//------------------------------------------------------------------- //-------------------------------------------------------------------
How to Expose Ollama Securely

How to Expose Ollama Securely on a Remote Linux Server with systemd and a Reverse Proxy

As you must know, Ollama has no built-in authentication. If you open port 11434 to the internet, anyone can use your GPU, pull models, and send requests at your cost. This guide shows you exactly how to expose Ollama securely, keeping the raw port locked down, running it as a proper systemd service, and putting Nginx in front with HTTPS and a password.

If you want a server that is already built for this kind of workload, check out PerLod AI Hosting for GPU-optimized plans.

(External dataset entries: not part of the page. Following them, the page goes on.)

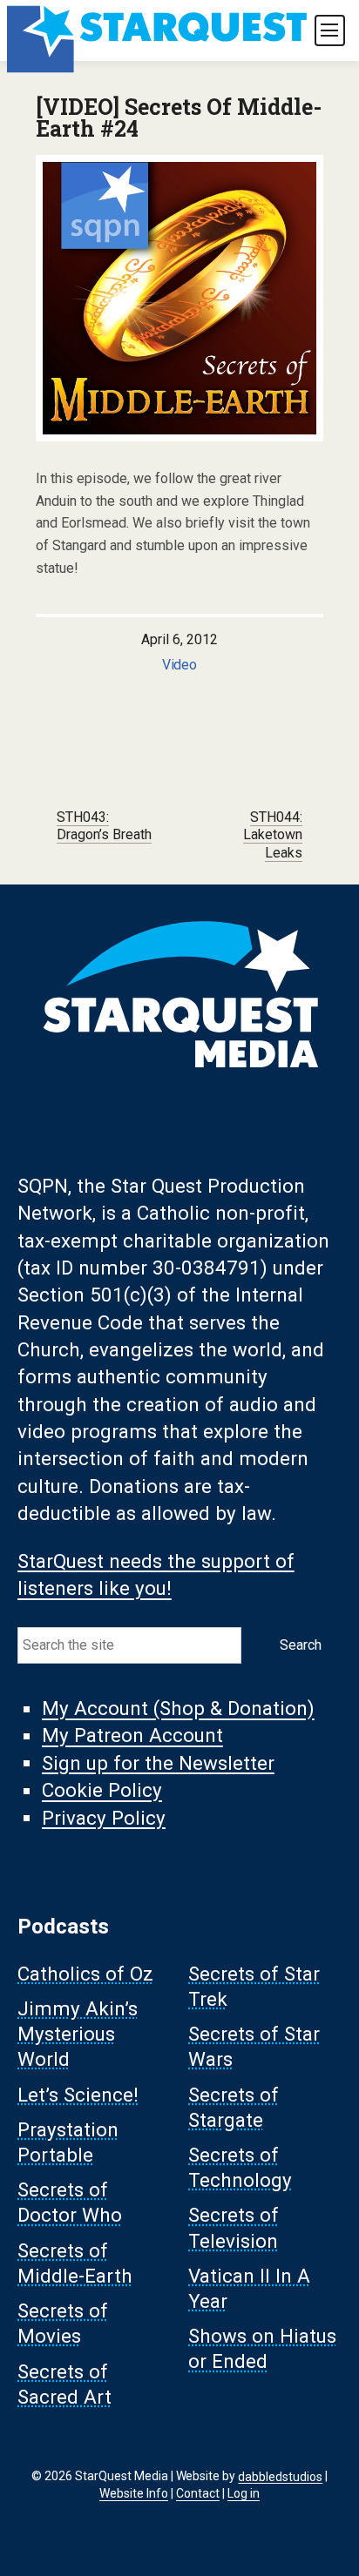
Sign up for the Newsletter (158, 1763)
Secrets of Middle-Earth (74, 2263)
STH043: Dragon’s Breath (104, 826)
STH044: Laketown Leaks (272, 835)
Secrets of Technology (240, 2167)
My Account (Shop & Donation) (178, 1709)
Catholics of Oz (85, 1973)
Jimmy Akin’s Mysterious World (77, 2033)
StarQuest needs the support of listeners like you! (156, 1574)
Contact (198, 2493)
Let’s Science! (78, 2094)
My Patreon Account (132, 1736)
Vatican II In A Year (249, 2288)
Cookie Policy (102, 1790)
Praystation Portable (68, 2142)
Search (301, 1645)
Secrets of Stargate (233, 2107)
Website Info (133, 2493)
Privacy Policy (104, 1817)
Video (180, 664)
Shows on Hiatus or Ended (262, 2349)
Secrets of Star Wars (254, 2047)
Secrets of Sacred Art (64, 2384)
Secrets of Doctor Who (69, 2203)
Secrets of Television (233, 2228)
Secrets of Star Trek (254, 1986)
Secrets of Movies (62, 2324)
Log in (243, 2493)
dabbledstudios (280, 2476)
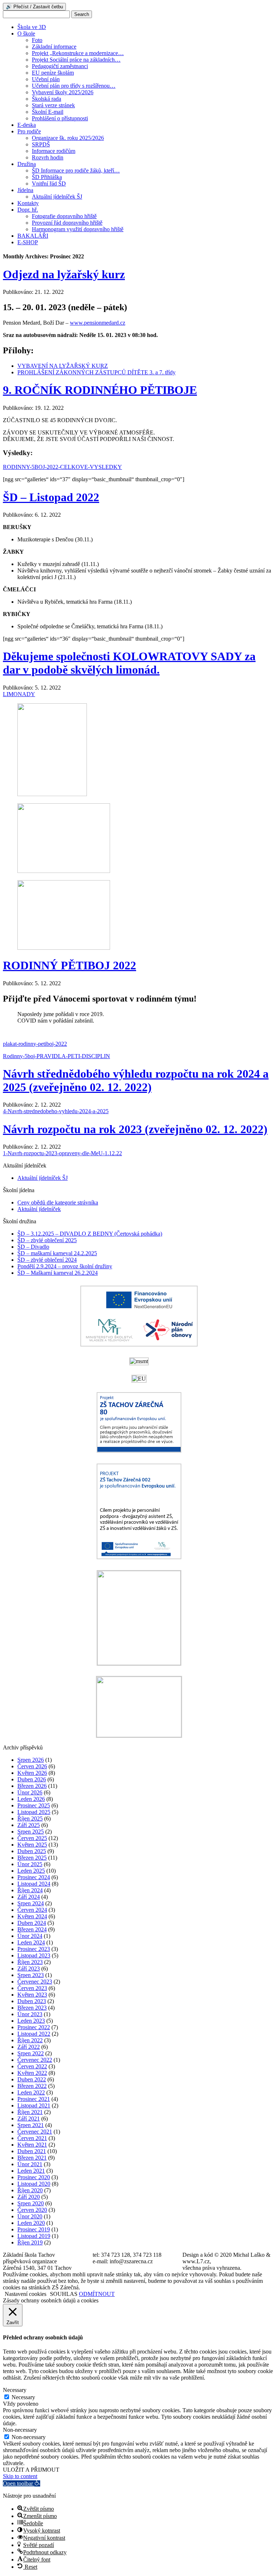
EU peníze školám (53, 73)
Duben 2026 (31, 1779)
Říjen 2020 (30, 2190)
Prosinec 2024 (33, 1877)
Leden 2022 (31, 2092)
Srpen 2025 (30, 1831)
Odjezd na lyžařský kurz (64, 274)
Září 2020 (28, 2197)
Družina (26, 164)
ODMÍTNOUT (97, 2294)
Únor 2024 (29, 1936)
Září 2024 (28, 1897)
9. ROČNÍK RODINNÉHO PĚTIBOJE (100, 389)
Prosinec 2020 (33, 2177)
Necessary (23, 2397)
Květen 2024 (32, 1916)
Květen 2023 (32, 1995)
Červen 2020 (32, 2210)
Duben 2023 (31, 2001)
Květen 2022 (32, 2073)
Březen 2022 (32, 2086)
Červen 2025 (32, 1838)
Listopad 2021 (33, 2105)
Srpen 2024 (30, 1903)
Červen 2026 (32, 1766)
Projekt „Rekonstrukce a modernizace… (78, 53)
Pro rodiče (29, 131)
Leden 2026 (31, 1799)
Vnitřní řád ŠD (49, 183)
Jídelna (25, 190)
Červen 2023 (32, 1988)
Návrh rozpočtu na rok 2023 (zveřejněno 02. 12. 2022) (135, 1129)
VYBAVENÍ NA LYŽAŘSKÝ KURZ (62, 366)
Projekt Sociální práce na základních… (76, 60)
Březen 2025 (32, 1858)
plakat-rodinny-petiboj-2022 (35, 1044)
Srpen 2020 (30, 2203)
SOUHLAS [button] (63, 2294)
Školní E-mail (47, 112)
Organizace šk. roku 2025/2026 (68, 138)
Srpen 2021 (30, 2125)
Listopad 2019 (33, 2236)
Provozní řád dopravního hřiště (67, 223)
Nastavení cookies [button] (25, 2294)
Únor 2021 (29, 2164)
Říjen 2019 (30, 2242)
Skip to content (20, 2476)
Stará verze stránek (53, 105)
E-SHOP (27, 242)
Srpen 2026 (30, 1760)
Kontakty (28, 203)
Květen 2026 (32, 1773)
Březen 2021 (32, 2158)
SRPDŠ (41, 144)
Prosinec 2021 (33, 2099)
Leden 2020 (31, 2223)
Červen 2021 (32, 2138)
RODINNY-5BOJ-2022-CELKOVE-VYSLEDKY (62, 467)
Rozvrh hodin (47, 157)
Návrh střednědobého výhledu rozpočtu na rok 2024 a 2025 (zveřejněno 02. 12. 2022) (136, 1080)
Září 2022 (28, 2047)
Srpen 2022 (30, 2053)
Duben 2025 (31, 1851)
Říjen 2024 (30, 1890)
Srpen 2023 (30, 1975)
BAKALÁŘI (32, 236)
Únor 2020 (29, 2216)
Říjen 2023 (30, 1962)
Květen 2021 (32, 2145)
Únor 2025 (29, 1864)
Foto (37, 40)
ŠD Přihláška (47, 177)
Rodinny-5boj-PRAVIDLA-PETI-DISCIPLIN (56, 1056)
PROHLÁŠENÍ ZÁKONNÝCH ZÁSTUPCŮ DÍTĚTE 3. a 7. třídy (96, 372)
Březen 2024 (32, 1929)
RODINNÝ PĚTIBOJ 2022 (69, 965)
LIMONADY (19, 694)
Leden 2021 (31, 2171)
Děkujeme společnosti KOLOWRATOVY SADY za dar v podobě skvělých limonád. (129, 663)
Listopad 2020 (33, 2184)
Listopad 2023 (33, 1955)
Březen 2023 (32, 2008)
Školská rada (46, 99)
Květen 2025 (32, 1845)
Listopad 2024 (33, 1884)
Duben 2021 (31, 2151)
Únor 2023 (29, 2014)
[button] (21, 2483)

What You Will Need to Expose Ollama Securely

Before starting to expose Ollama securely, make sure you have the following ready:

  • A remote Linux server running Ubuntu 22.04 or newer.
  • A domain name points to your server’s public IP.
  • Root or sudo access over SSH.
  • Ollama is already installed. You can also check the Open WebUI with Ollama setup guide if you haven’t done that yet.
  • Nginx and Certbot are available via apt.

Why not just open port 11434? Ollama has no built-in access control. Any exposed instance allows unauthenticated model usage, resource hijacking, and prompt injection from anyone who finds the port. The right way is to keep Ollama on localhost and let Nginx handle the public-facing side.

Before starting, here is the security model you are building:

Internet → Nginx (HTTPS + Basic Auth, port 443) → Ollama (localhost:11434)

Ollama listens only on 127.0.0.1:11434. Nginx sits in front, handles SSL termination, checks credentials, and forwards clean requests to Ollama internally.

For more details on platform-specific options and flags, you can also check the official Ollama Linux documentation.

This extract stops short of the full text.